### Input records
········

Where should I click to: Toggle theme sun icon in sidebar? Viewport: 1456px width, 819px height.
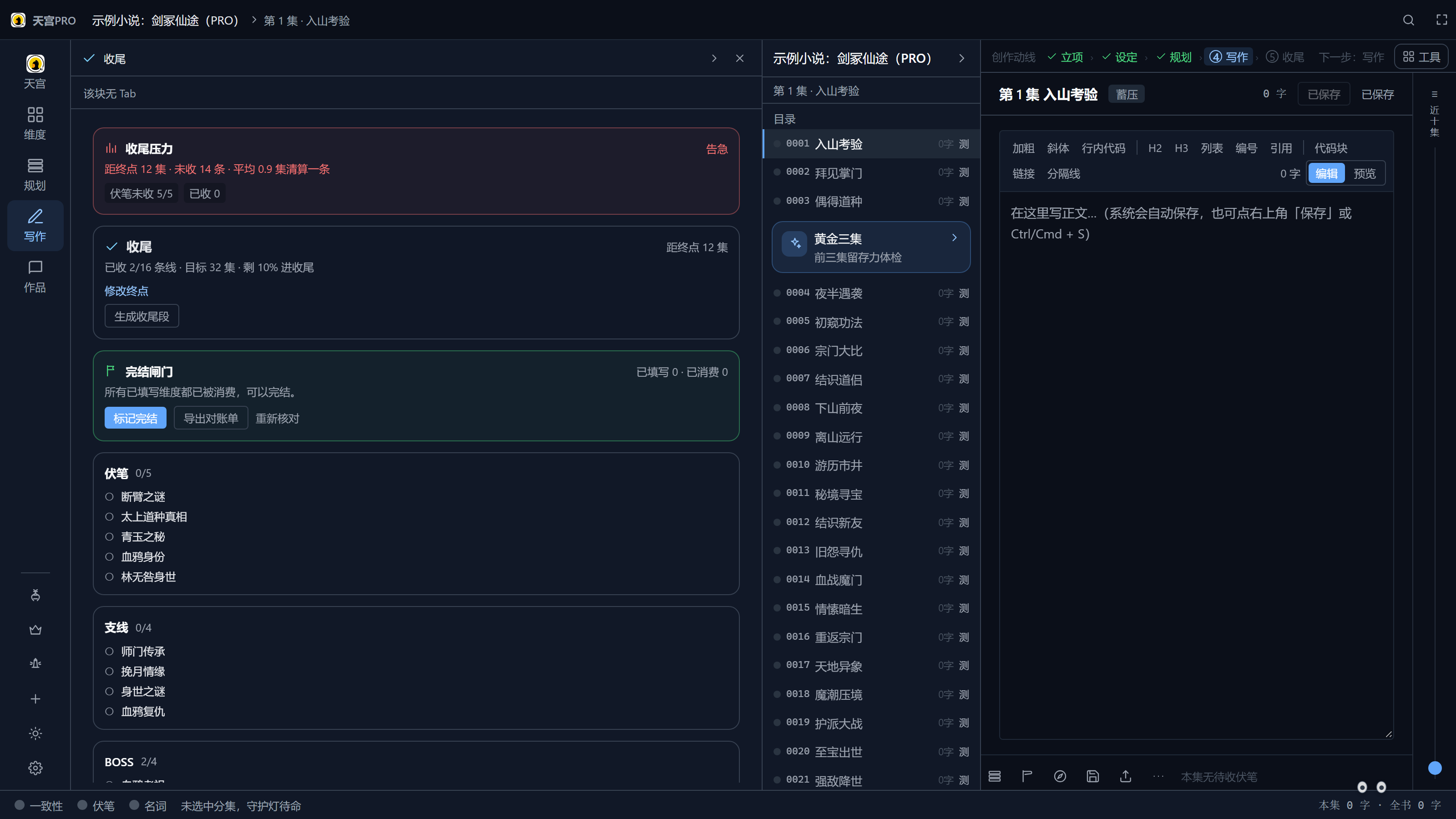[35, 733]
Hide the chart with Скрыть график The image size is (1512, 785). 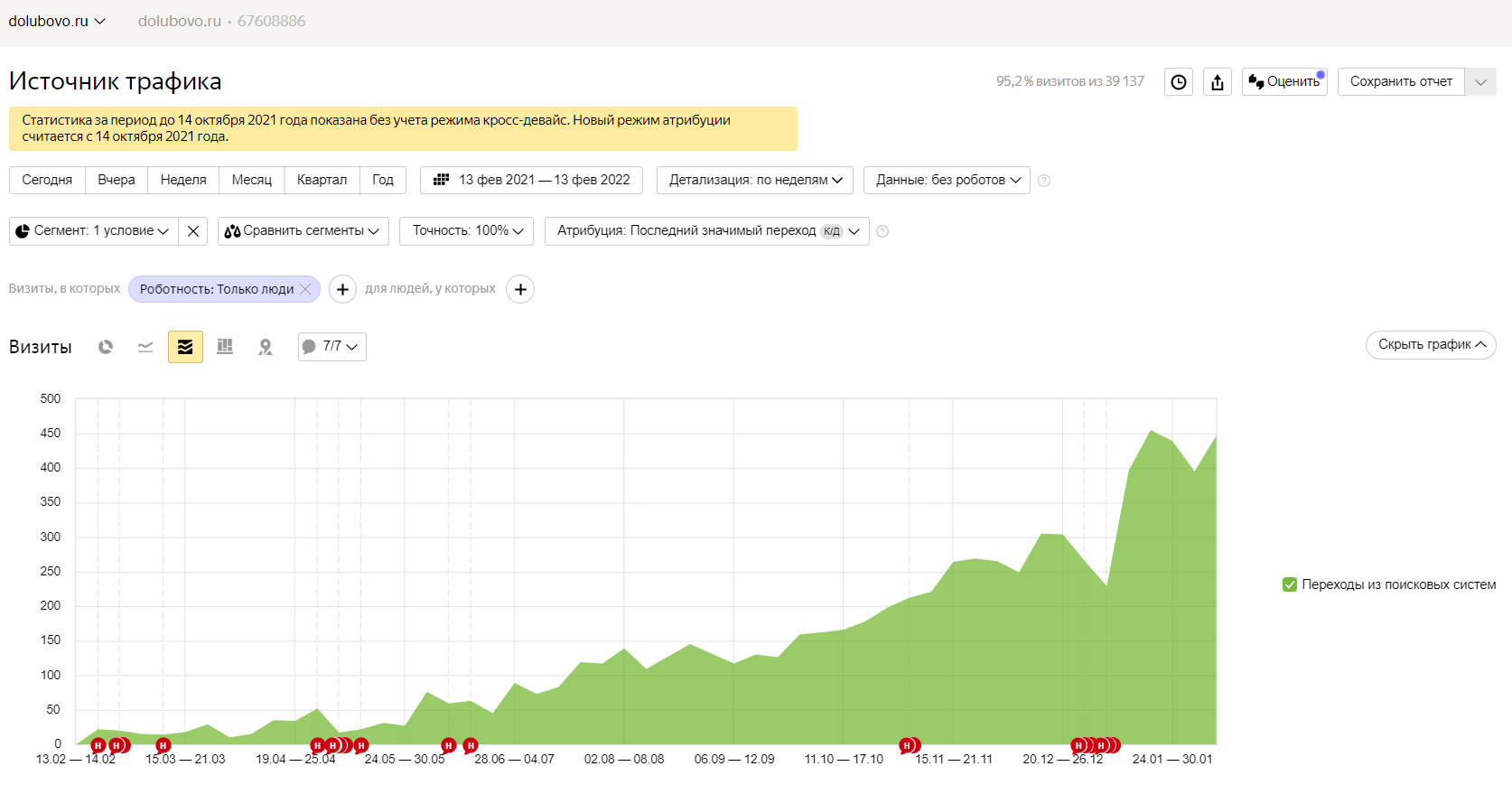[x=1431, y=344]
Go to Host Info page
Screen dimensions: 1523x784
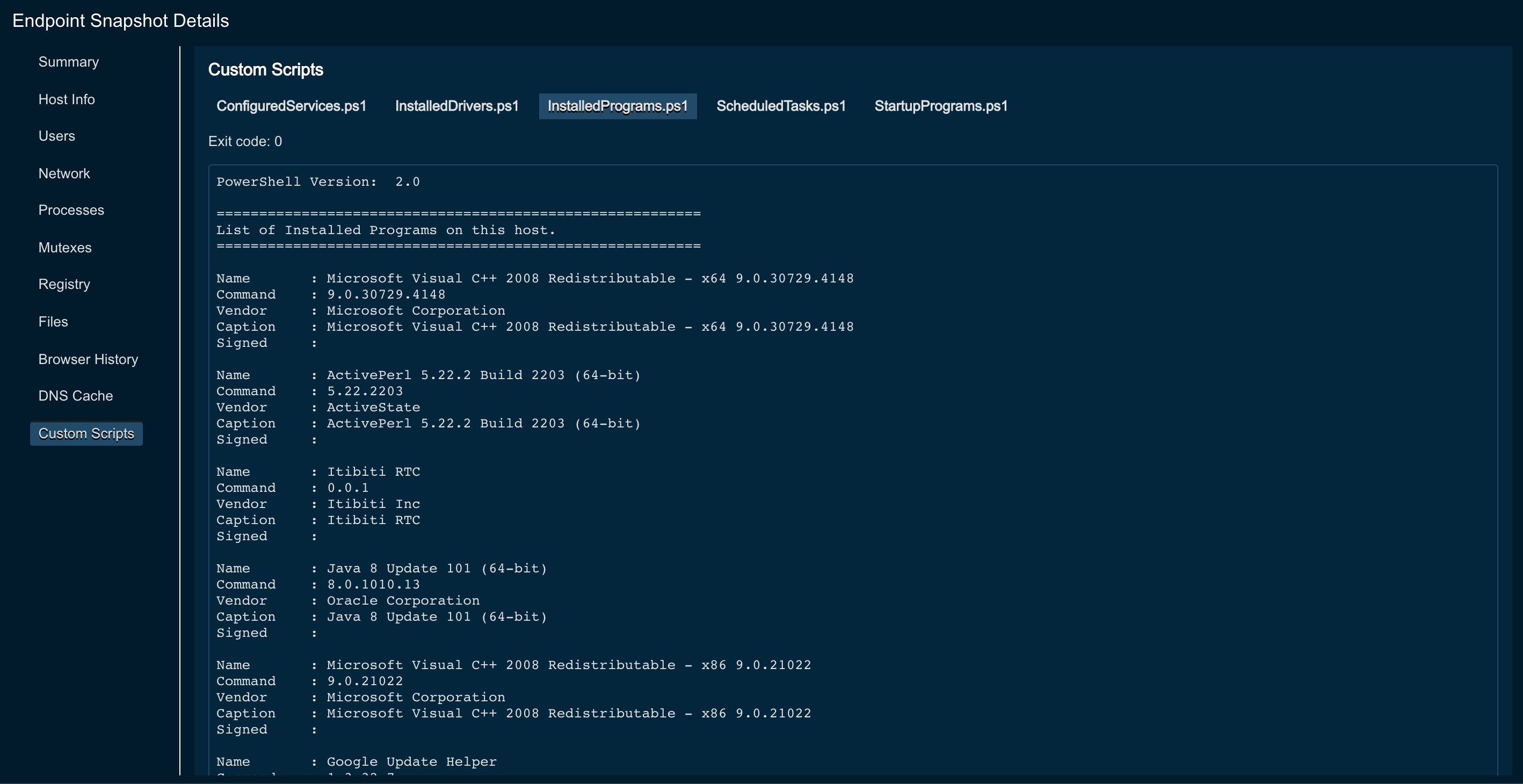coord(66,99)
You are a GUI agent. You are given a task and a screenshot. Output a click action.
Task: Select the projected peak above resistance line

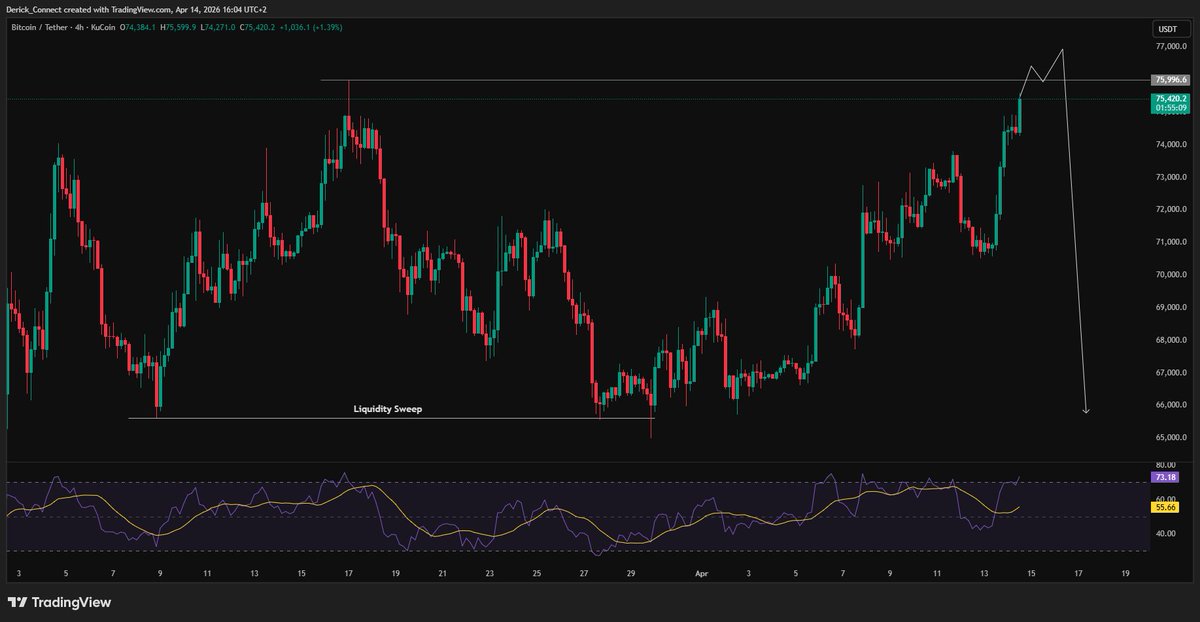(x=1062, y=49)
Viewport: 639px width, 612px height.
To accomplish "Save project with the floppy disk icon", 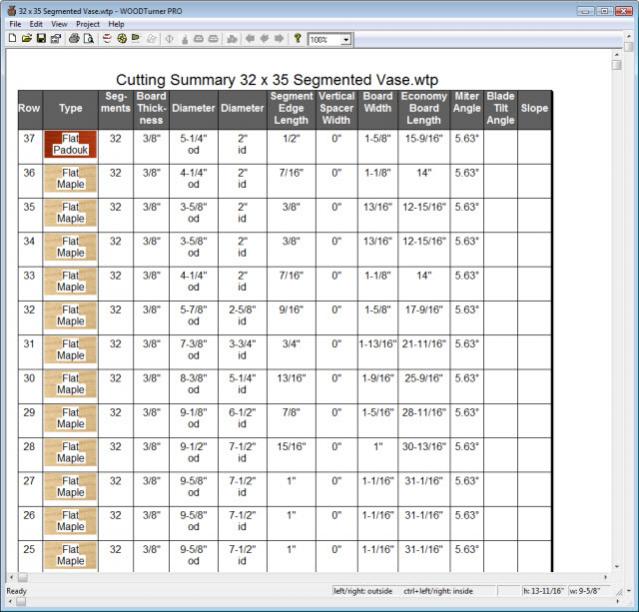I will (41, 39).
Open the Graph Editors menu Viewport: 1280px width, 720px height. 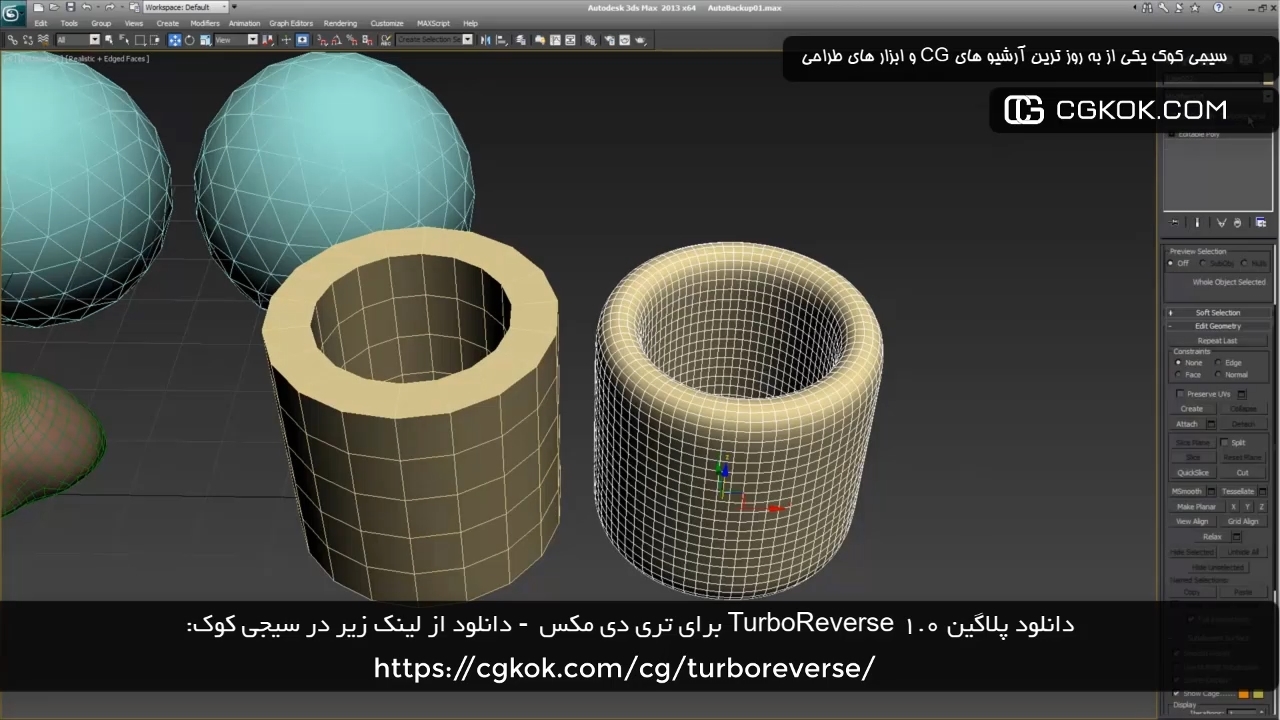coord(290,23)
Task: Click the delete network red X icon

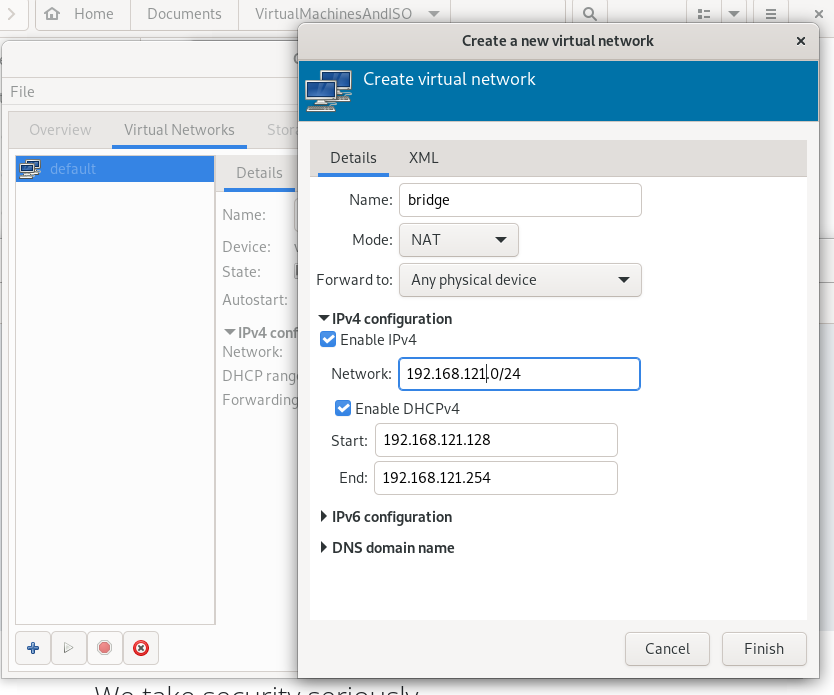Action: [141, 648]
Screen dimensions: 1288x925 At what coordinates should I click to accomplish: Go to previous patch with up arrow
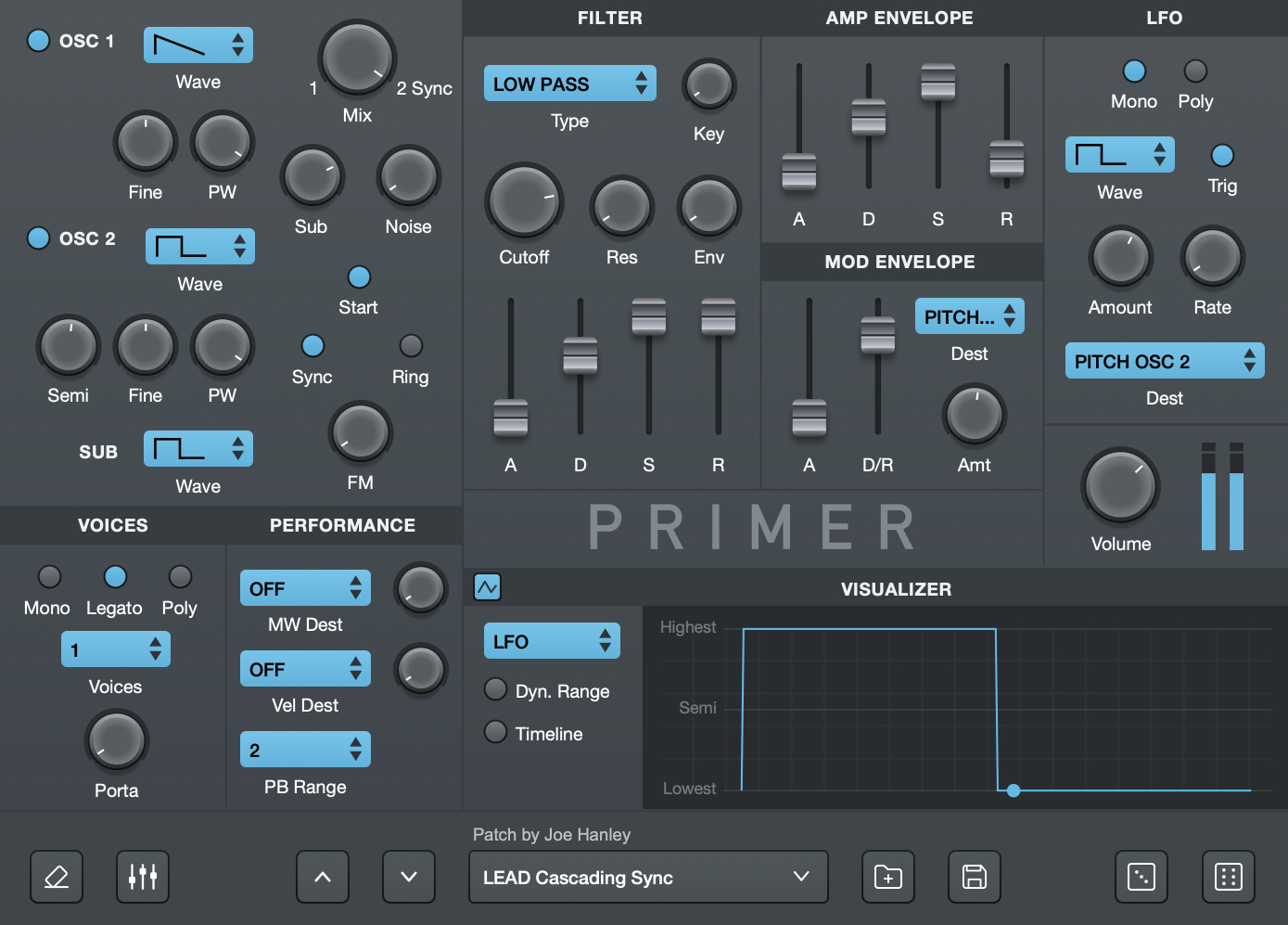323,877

········

### Given exercise
Pull out every line of the rows above that contains the string "dimensions". Treat uppercase and lowercase as different.

### Output for this exercise
Screen dimensions: 1523x784
Screen dimensions: 1288x925 At what coordinates should I click to accomplish: Go to previous patch with up arrow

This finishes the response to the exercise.